Making a House of Words - Writers in Exile
I'm reblogging my post for Authors Electric, two days ago, on the mixed feelings I have when travelling - the conflict between longing and belonging. It's a problem for a lot of writers, but it's produced some fine writing.
“I’m in New Zealand at the moment visiting relatives and friends and re-visiting much loved locations. It's a weird sensation being in a place where I've spent so much time over the years, but yet can never properly belong. There's a sense of both homecoming and exile.
Janet Frame, one of New Zealand’s best-known writers, wrote that ‘All writers are exiles wherever they live . . . and their work is a lifelong journey towards the lost land.’*1 Perhaps this is because, as writers, we have to stand outside our own experience and look at it objectively in order to write about it. We're always trying to get back to the 'lost land', those moments experienced and gone, at the core of our imaginative lives.
But many of us are also physical exiles. Few people live in the place where they were brought up and the moment you move away from your native territory and look at it from the outside things will never be the same again. Your mind is always in two places at any one time. The writer Edward Said - born in Palestine and an exile since 1947 - wrote that what we do as writers is ‘by necessity’, to make ourselves ‘a house of words’ to dwell in.*2
This is what the New Zealand writer Katherine Mansfield did when she emigrated to Europe at 18 leaving Wellington behind. She couldn’t wait to leave such a dull, parochial place, but spent her whole writing life trying to recreate it.
‘What is it that I do want to write?’ she asked her journal while living in France. And the answer was New Zealand. ‘Now, I want to write recollections of my own country. . . I want . . . to make our undiscovered country leap into the eyes of the old world.’ Her New Zealand stories, Prelude, At the Bay, The Dolls House, are among the best short stories ever written.*3
Later, when she was dying of TB in her early thirties she decided that it did a writer no good to be transplanted. Roots, she declared, were vitally important to the depth of our writing. If we can't connect with them, ‘One reaps the glittering top of the field, but there are no sheaves to bind.’
Since I left my home in Northern England as a teenager, it’s a question I’ve spent a life-time trying to answer. I’ve scribbled in the damp heat of an African rainy season, the scorching blast of a middle-eastern summer, snow in Scotland, 24 hour daylight in Russia, a rocky sea-shore in western Australia, monsoon in India, trains and ships and planes, an olive grove in Tuscany and currently the windy, cloudy, upside-down plains of southern New Zealand.
Wittgenstein wrote that our most powerful and formative experiences are those of our early years - the primal imprints of the landscape and social networks of our childhood. These shape our imaginations for the whole of our adult lives. So my roots are firmly struck in the Cumbrian fells. But I’ve spent my life as a nomad, travelling and living all over the world, gazing nostalgically back.

[Goals]:
1. In the writers-in-exile post, what reason is offered for Janet Frame's claim that all writers are exiles wherever they live?
2. Can you transcribe the part of the writers-in-exile post that opens with the words containing "Wittgenstein wrote that" and closes with "gazing nostalgically back."?
The lines that come after this point aren't needed.

[Data segment]:
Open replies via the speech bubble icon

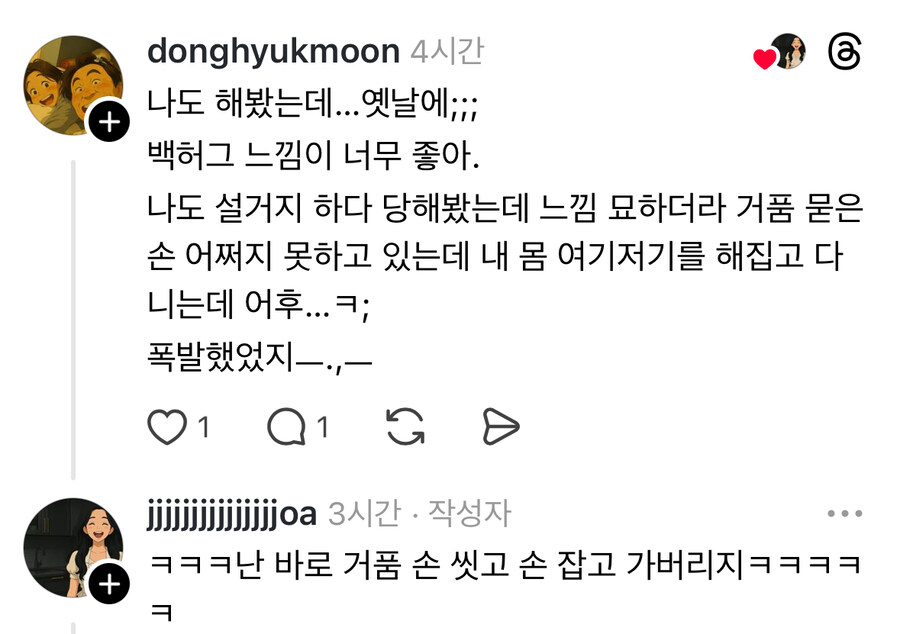pos(286,427)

[Problem solutions]:
1. Writers must stand outside their own experience and look at it objectively in order to write about it. As a result, they are always trying to get back to the "lost land," the moments once experienced and now gone that lie at the core of their imaginative lives.

2.
Wittgenstein wrote that our most powerful and formative experiences are those of our early years - the primal imprints of the landscape and social networks of our childhood. These shape our imaginations for the whole of our adult lives. So my roots are firmly struck in the Cumbrian fells. But I’ve spent my life as a nomad, travelling and living all over the world, gazing nostalgically back.